Chiunque in Trentino abbia fatto almeno un bagher o un palleggio da fine anni Ottanta in poi ha conosciuto Mauro Broilo. Anzi, più probabilmente ha conosciuto "Mauretto", come tutti lo chiamavano. Giocatore, poi allenatore e dirigente, è stato un'istituzione della pallavolo regionale. Oggi si è arreso, per la prima volta in vita sua: la malattia lo ha portato via a 51 anni, lasciando solamente lacrime in chi l'ha conosciuto, nei campi e nei campetti, nei tornei regionali e nazionali ma anche e soprattutto in quelli estivi. Perché non esisteva torneo senza il Mauretto. Che portava sorrisi e allegria, scherzi e aneddoti, qualche birra e una scusa per stare insieme. 

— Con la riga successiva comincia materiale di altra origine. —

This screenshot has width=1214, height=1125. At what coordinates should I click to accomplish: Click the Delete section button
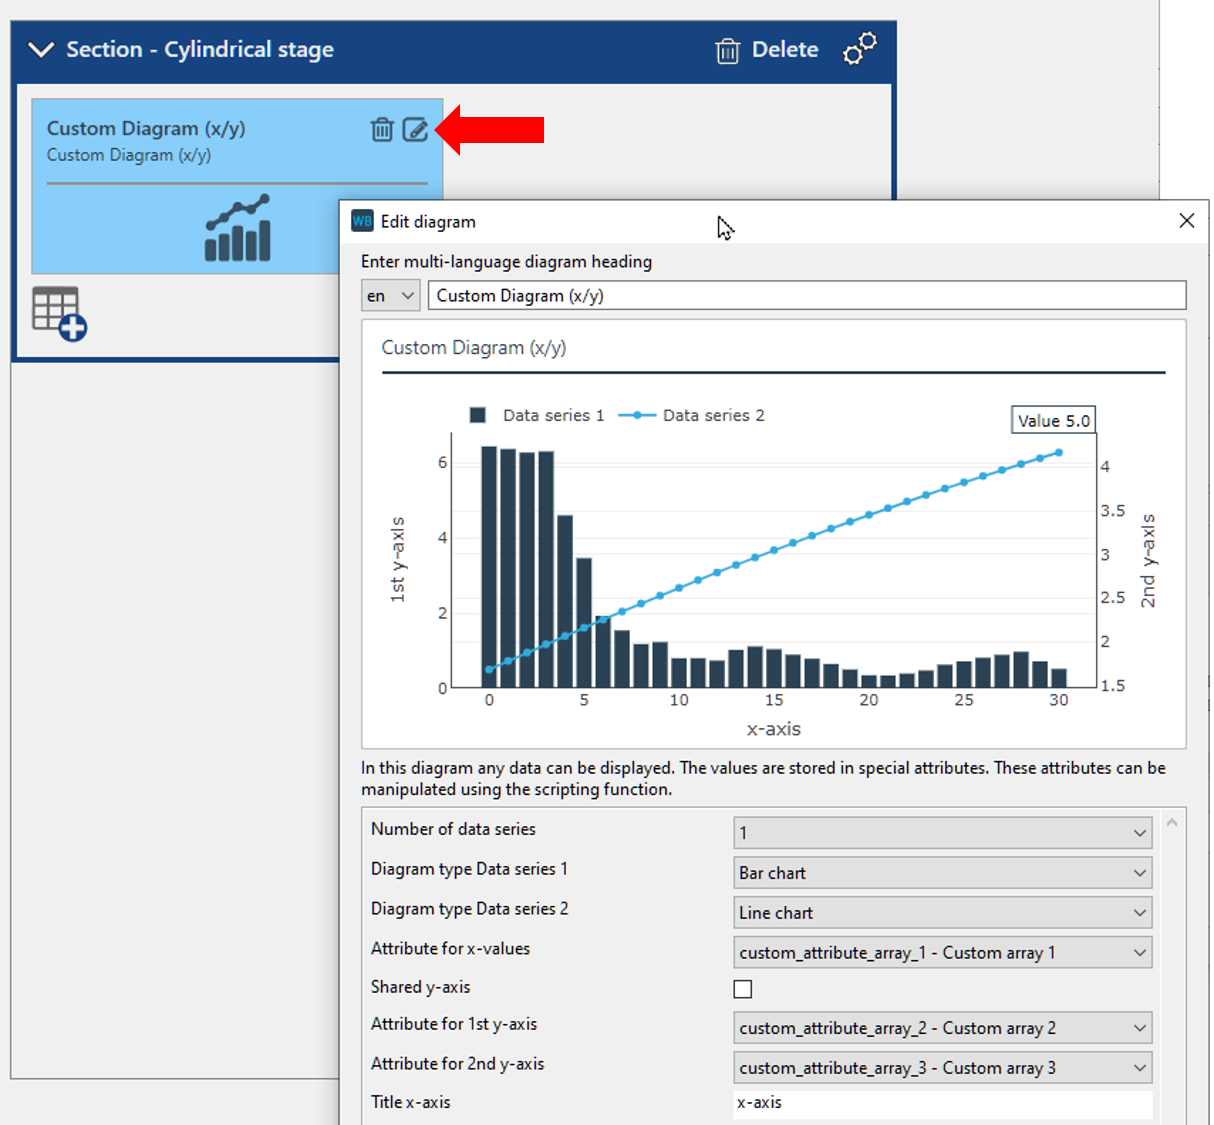point(767,50)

Questi mesi, mentre lottava, li avrebbe odiati comunque: perché lui era sempre l'uomo degli assembramenti e del non distanziamento sociale. La tavolata al ristorante dopo la partita, oppure la cena con i tantissimi amici, la simpatica "irruzione" in campo durante il 3x3 di Cognola o il torneo di Sella, l'abbraccio convinto a compagni o avversari. Se in campo ci si scornava, caduto l'ultimo pallone Mauretto era amico di tutti: con lui erano chiacchiere e commenti, scherzi e organizzazione della serata. E se c'era lui le squadre avversarie erano amici con i quali cenare insieme e divertirsi. Un vero collante, un riferimento per chiunque l'abbia conosciuto. E i suoi tantissimi amici non l'hanno mai lasciato solo, nemmeno nelle ultime settimane: proprio come piaceva a lui si presentavano a decine, ogni giorno, per salutarlo, scambiare qualche chiacchiera, ricordare qualche aneddoto, seppur a distanza. 

Difficile dire quale era la sua squadra, tanto è stato capace di lasciare il segno ovunque sia andato a giocare o allenare. E' stato un mito dell'Argentario, del Molveno, dell'Ausugum, del Basilisco. Ma come detto con lui le maglie si indossavano giusto il tempo della partita, poi si era tutti dalla stessa parte, tutti insieme a ridere e festeggiare. Forse anche per questo nei tornei estivi, quelli dove le maglie sono tutte colorate, dove si è tutti un'unica squadra, si trovava a suo agio, coinvolgendo e divertendo a suon di battute e divertimento. D'altra parte in campo era un palleggiatore e quindi coinvolgere tutti nel gioco era il suo mestiere. A proposito di lavoro, un grande vuoto lo lascia anche alle Cantine Ferrari, di cui era dipendente da tanti anni. E anche lì era stato capace di farsi amare e apprezzare da tutti.